Protective effects of MCI-186 on transplantation of bone marrow stromal cells in rat ischemic stroke model

Abstract

Transplantation of bone marrow stromal cells (BMSCs) is a potential therapy for ischemic stroke, but poor environmental conditions in brain lesions, such as insufficient nutrition and oxygen free radical toxicity, limit the efficacy of stem cell therapy. Here, we hypothesized that MCI-186, a free radical scavenger, would have protective effects on transplantation of BMSCs in a rat ischemia model. In vitro, flow cytometry showed the apoptotic rates of BMSCs after simulated ischemia–reperfusion (I/R) injury was significantly decreased when treated with MCI-186 (P<0.01).
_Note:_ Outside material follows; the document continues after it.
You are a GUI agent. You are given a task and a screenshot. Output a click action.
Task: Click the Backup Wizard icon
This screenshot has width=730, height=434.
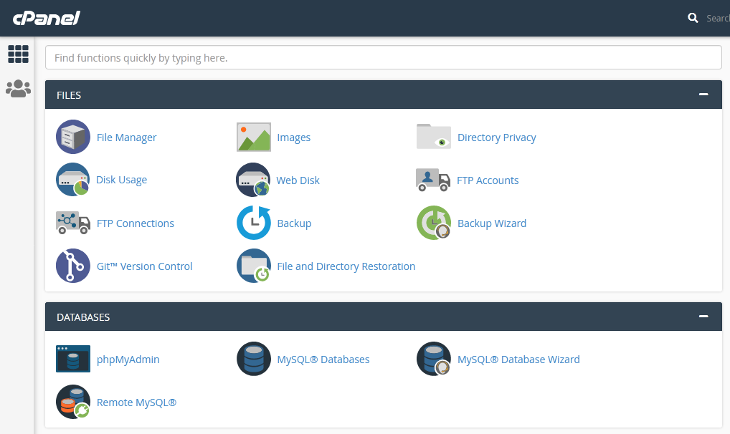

In vivo, rat transient middle cerebral artery occlusion (MCAO) model was established. Two separate MCAO groups were administered with either MCI-186 or phosphate-buffered solution (PBS) immediately after artery occlusion. MCI-186 significantly up-regulated the secretion of brain-derived neurotrophic factor, vascular endothelial growth factor and superoxide dismutase in ischemic brain, while malondialdehyde decreased and neuronal apoptosis was inhibited. Furthermore, another four MCAO groups were administered with either PBS, MCI-186, BMSCs (2×106) or a combination of MCI-186 and BMSCs. When compared with BMSCs or MCI-186 monotherapy, combination therapy significantly improved functional restoration, decreased infarct volume, and increased the number of engrafted-BMSCs and neurons in ischemic brain. The number of engrafted-BMSCs and neurons was significantly correlated with functional outcomes. This study suggests that MCI-186 may improve the environment of the injured brain, enhance the survival of engrafted-BMSCs and neurotization in ischemic brain and produce protective effects on BMSCs transplantation.